Tom’s role as pastor phased out as his wife’s condition worsened and she needed more of his attention. Tom’s caring for his ailing wife was a true example of Christ ministering to his church. After his wife went home to the Lord, Tom resumed his role as pastor in Hull until he died in 1992.
Etched on his tombstone are Jesus’s words from John 12:24: “I tell you the truth, unless a kernel of wheat falls to the ground and dies, it remains only a single seed. But if it dies, it produces many seeds” (147). Tom Carson sowed many seeds in his life, but the fruit revealed itself at his death as many people began to testify of the grace of God displayed by this faithful servant. His legacy lives on in the lives of converts and his children who love the Lord and serve His Church.
In Christendom the most revered people are often the most extraordinary. This is unfortunate since the majority of people called into ministry will not experience ‘success’ as defined by our modern church culture. D.A. Carson wrote Memoirs of an Ordinary Pastorso that his father’s life and ministry might take our minds off our shallow views of success and elevate them to the greater goal: faithfulness to the end (13).
D.A. Carson stayed true to the task by presenting his dad’s ordinary life vividly through his father’s journals and contextual commentary. Tom Carson didn’t embody what people think about when they think of a “successful” pastor. He was simply ‘ordinary.’ Outside his sphere of influence, no one would have known that he was a Baptist pastor to the people of Canada. But the Lord knew, which is what matters most.
One potential pitfall in writing biography is to paint a positive picture of the subject while neglecting their shortcomings. This happens out of authorial bias for the subject being written about. Dr. Carson could have fallen into this pitfall by writing about his father, but he did not. He presented his father’s story in a way that elevated his strengths but also gave honest (and respectful) insight into his father’s weaknesses. One of the more profitable parts of the book occurs in the chapter about Tom’s discouragement and despair as Don extracts nine encouragements that pastors should take from his father’s ministry (92-96). He praises his dad’s faithfulness to Christ and family, self- knowledge, and work-ethic while also critiquing his lack of grace for himself when it came to his view of his shortcomings. His commentary on his father’s vices did not try to defend his father or make excuses for him, but rather counsels the reader how his father should have acted or thought in accordance with the gospel of grace. This added value to the book and gave pastors, who struggle with the same problems, instruction and encouragement for the future.
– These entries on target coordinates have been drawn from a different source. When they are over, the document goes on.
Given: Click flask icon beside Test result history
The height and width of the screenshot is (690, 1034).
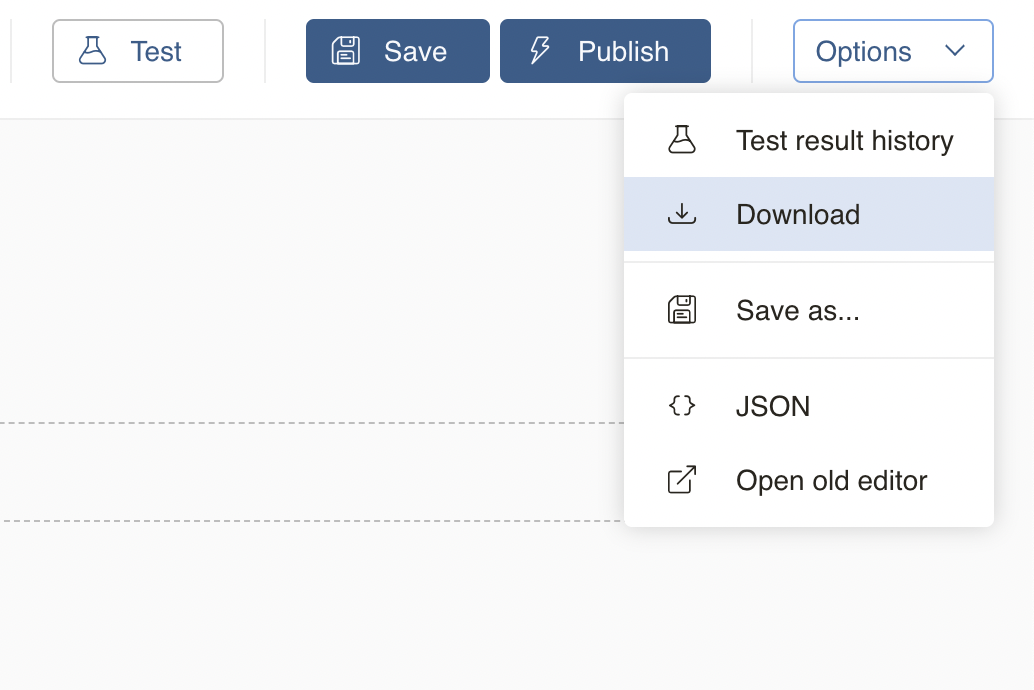Looking at the screenshot, I should (x=682, y=140).
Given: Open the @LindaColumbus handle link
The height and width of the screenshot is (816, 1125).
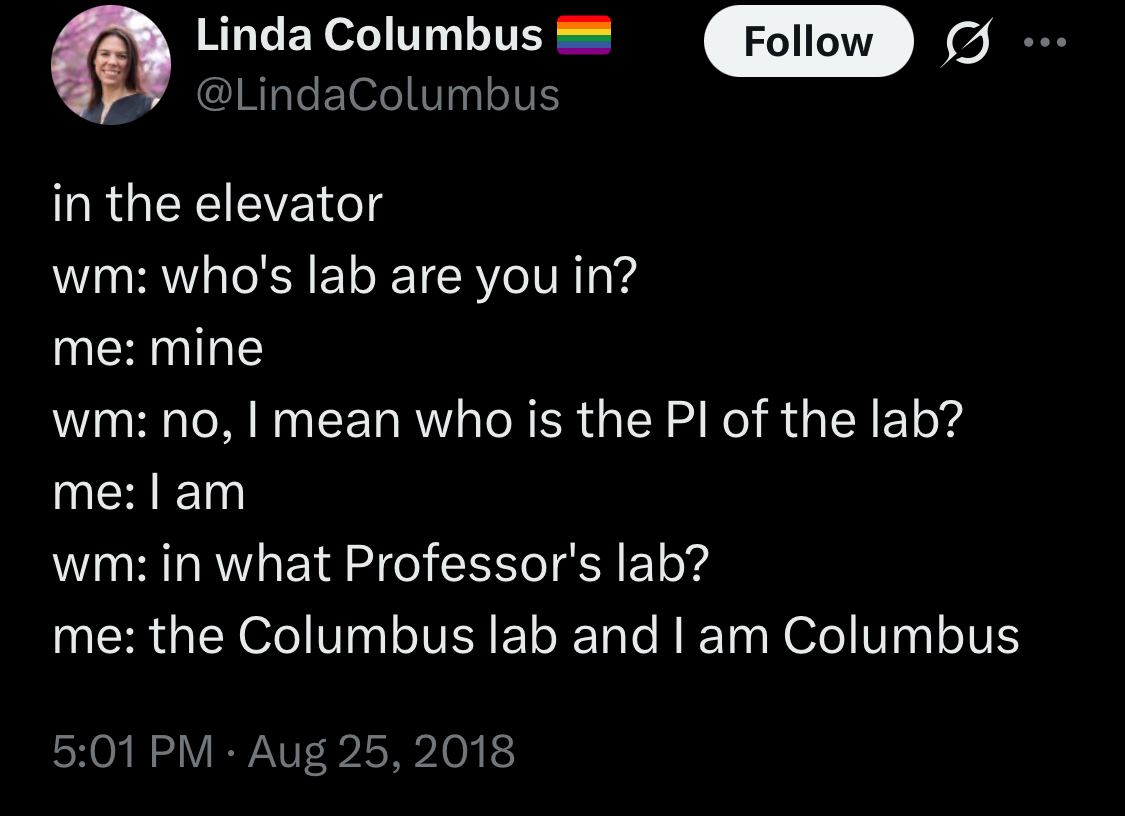Looking at the screenshot, I should [x=377, y=95].
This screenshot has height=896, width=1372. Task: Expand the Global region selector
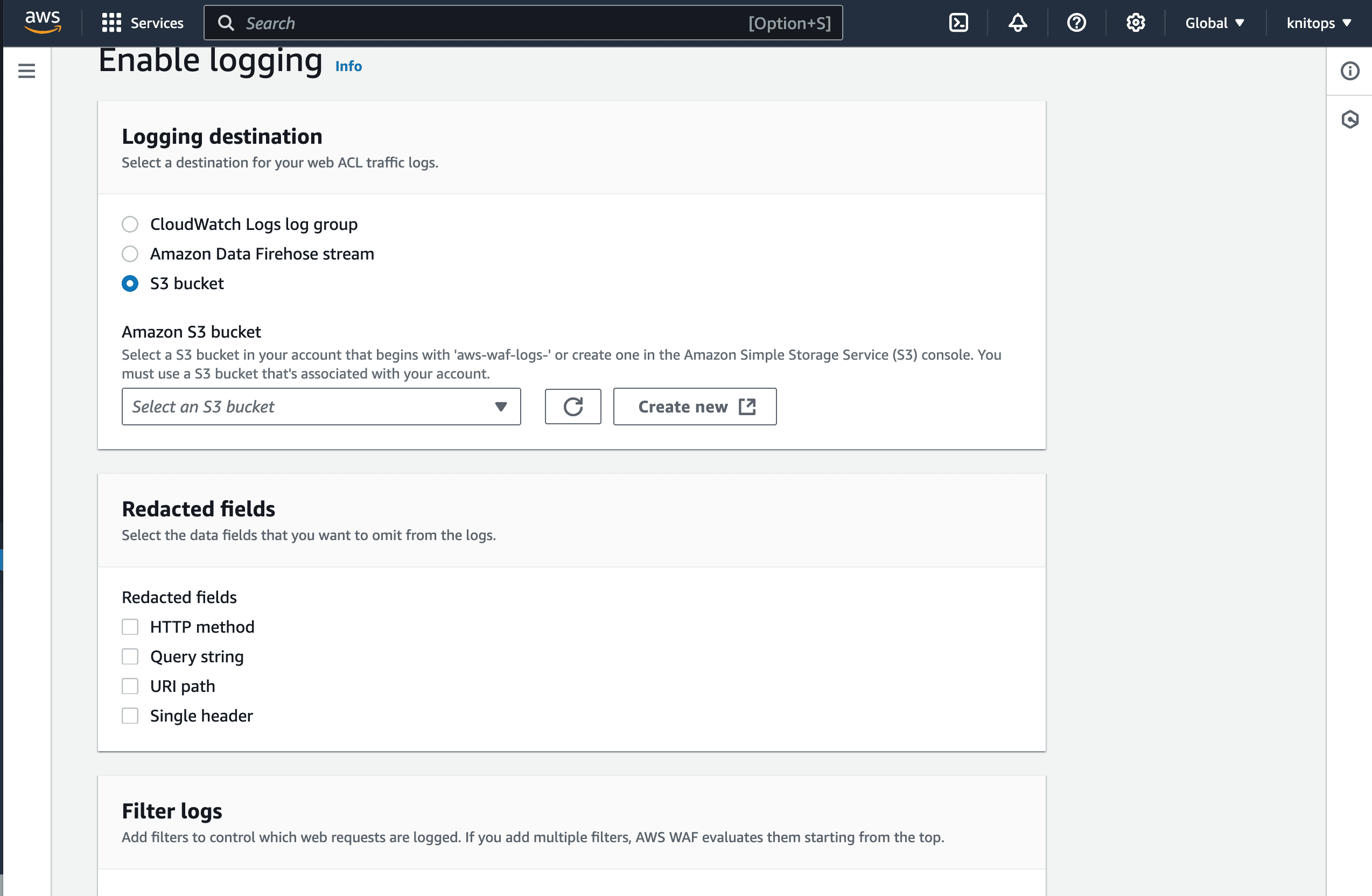tap(1214, 23)
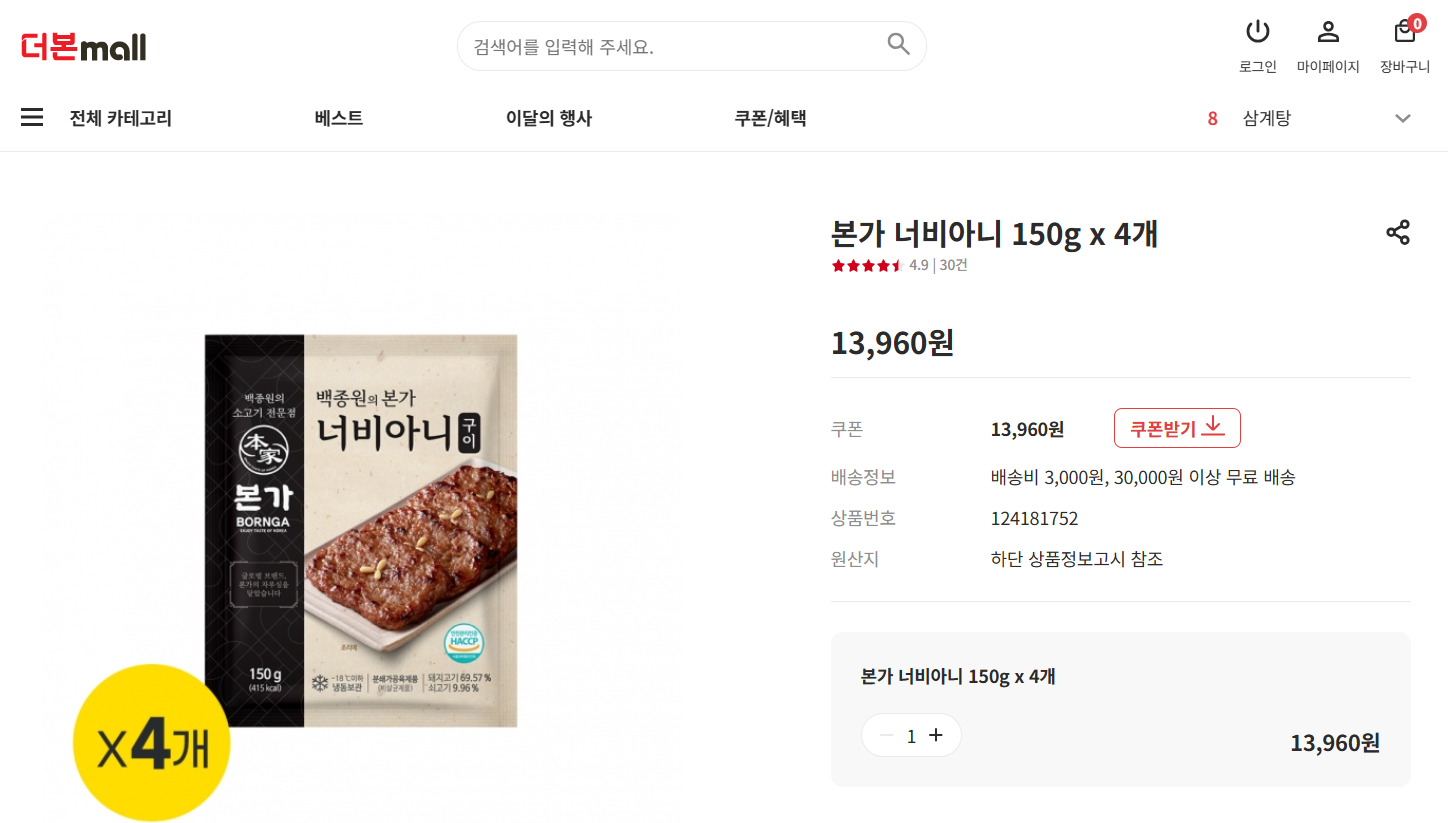Click the login power icon
The image size is (1448, 823).
1257,32
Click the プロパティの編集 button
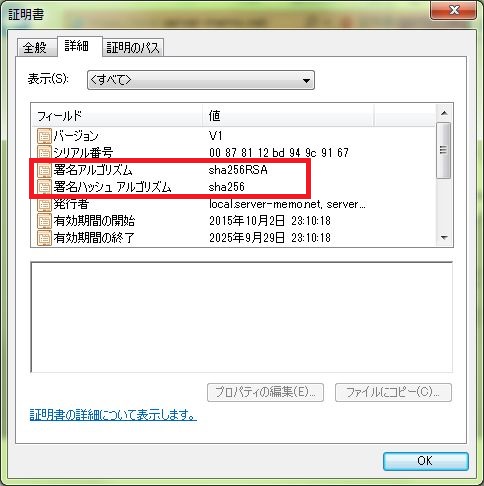 (x=265, y=392)
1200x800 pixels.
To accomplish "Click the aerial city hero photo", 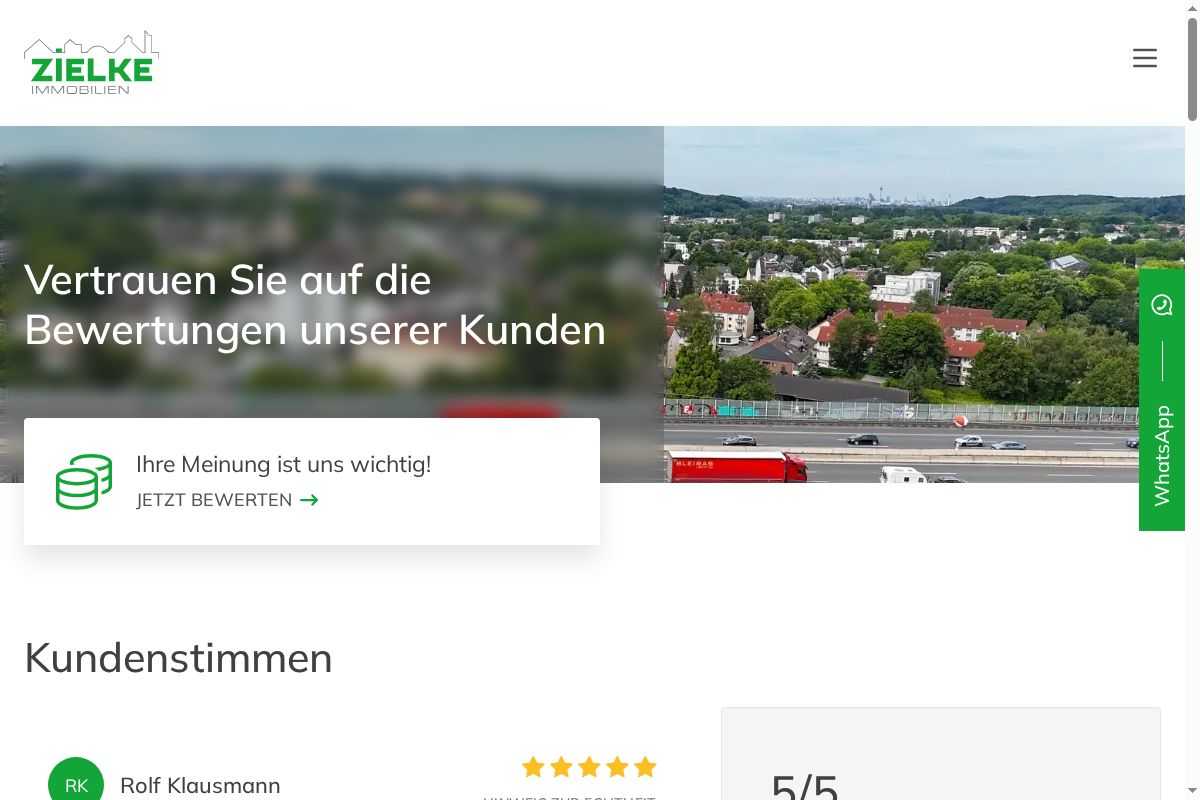I will tap(924, 304).
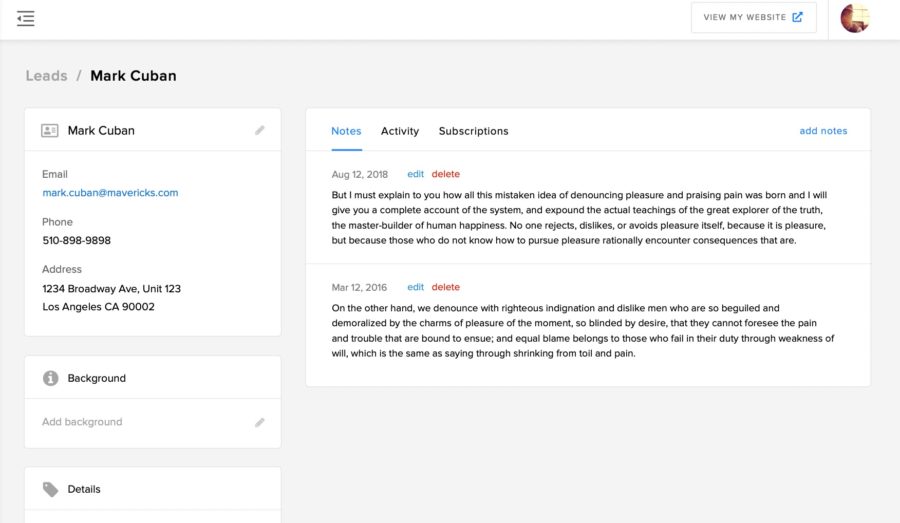Image resolution: width=900 pixels, height=523 pixels.
Task: Open the Subscriptions tab
Action: point(474,131)
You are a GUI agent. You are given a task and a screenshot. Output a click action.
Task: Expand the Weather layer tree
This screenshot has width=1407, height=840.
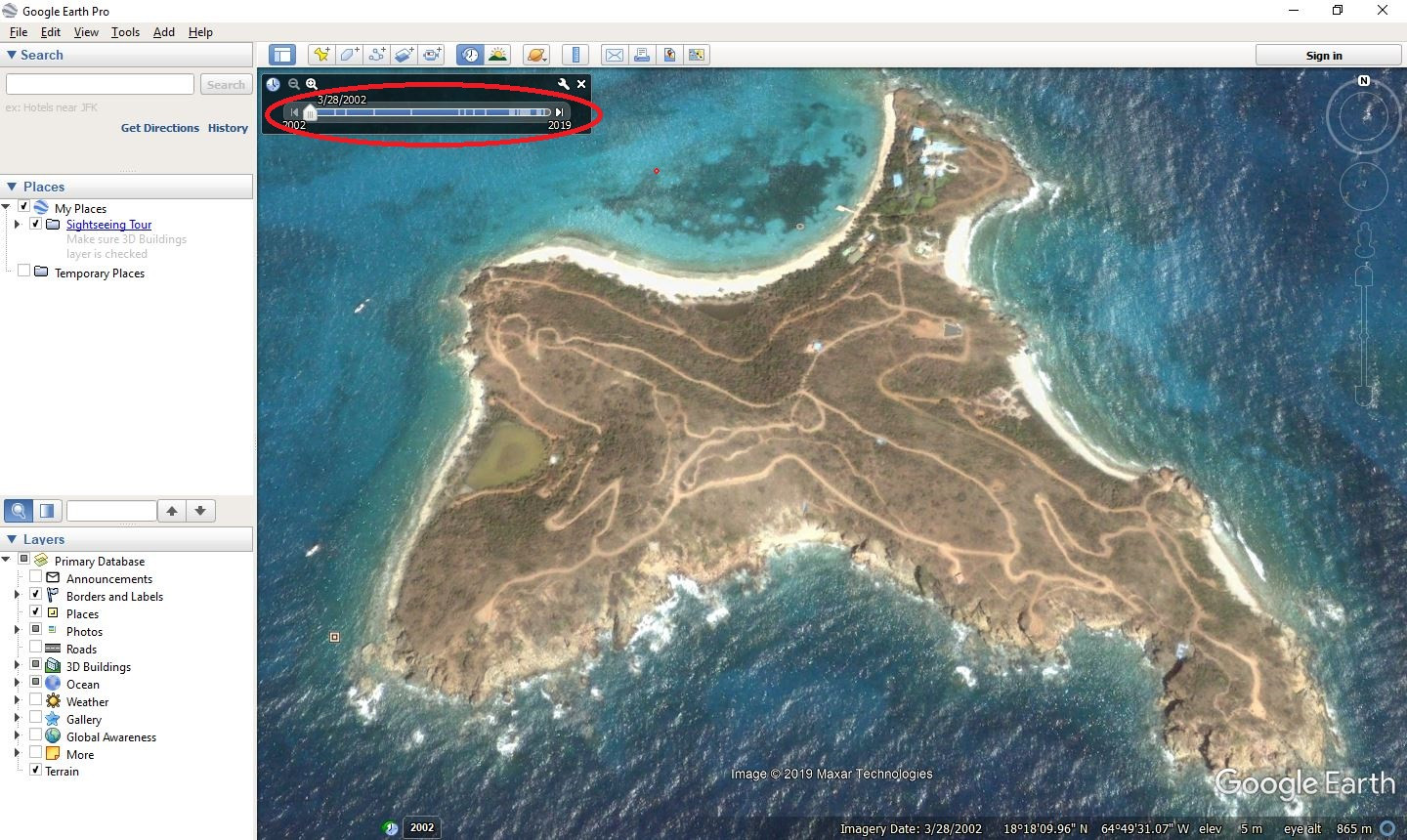17,701
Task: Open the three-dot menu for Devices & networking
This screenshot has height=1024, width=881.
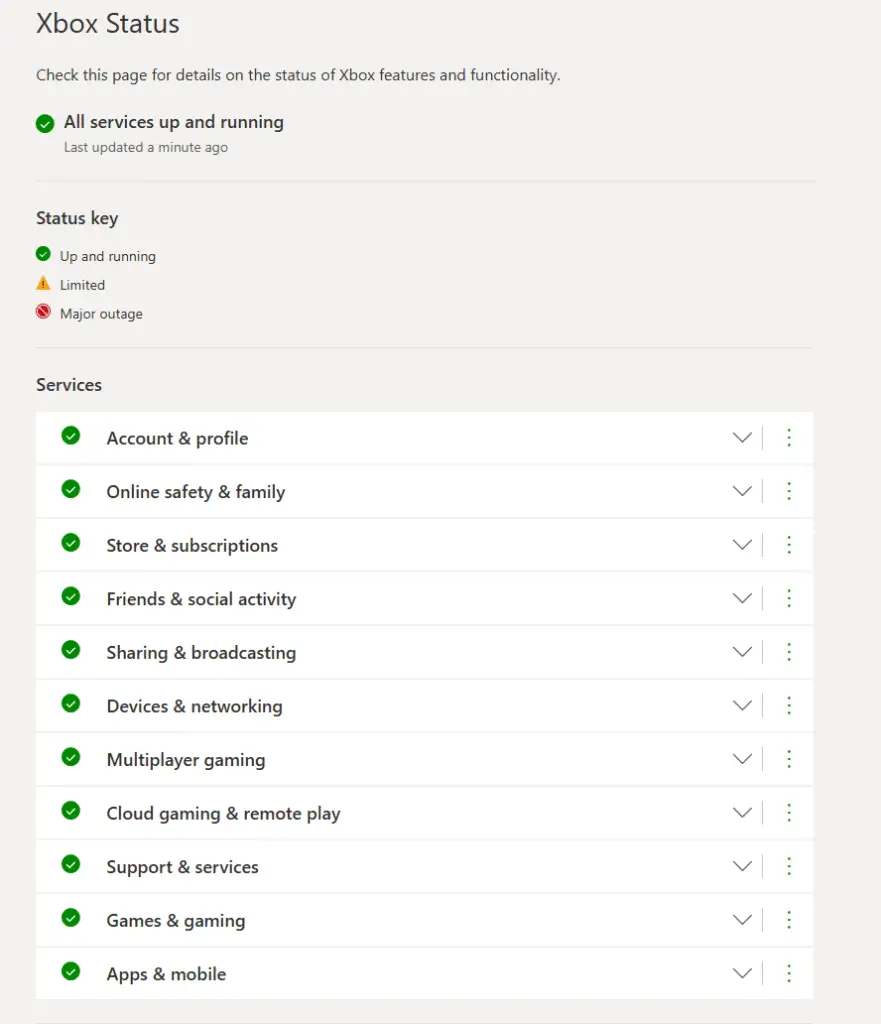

The example of Tom Carson’s life is worthy of every pastor’s imitation. Many pastors need the encouragement and instruction this book provides as we continually ask with the apostle, “Who is sufficient for these things?” (2 Corinthians 2:16). Tom’s story shifts our eyes from earthly ideas of ministerial success to what Paul desires in Acts 20:24: “But I do not account my life of any value nor as precious to myself, if only I may finish my course and the ministry that I received from the Lord Jesus, to testify to the gospel of the grace of God.” This was Tom Carson: an ordinary pastor who remained faithful to the end. May God give us the grace to do likewise.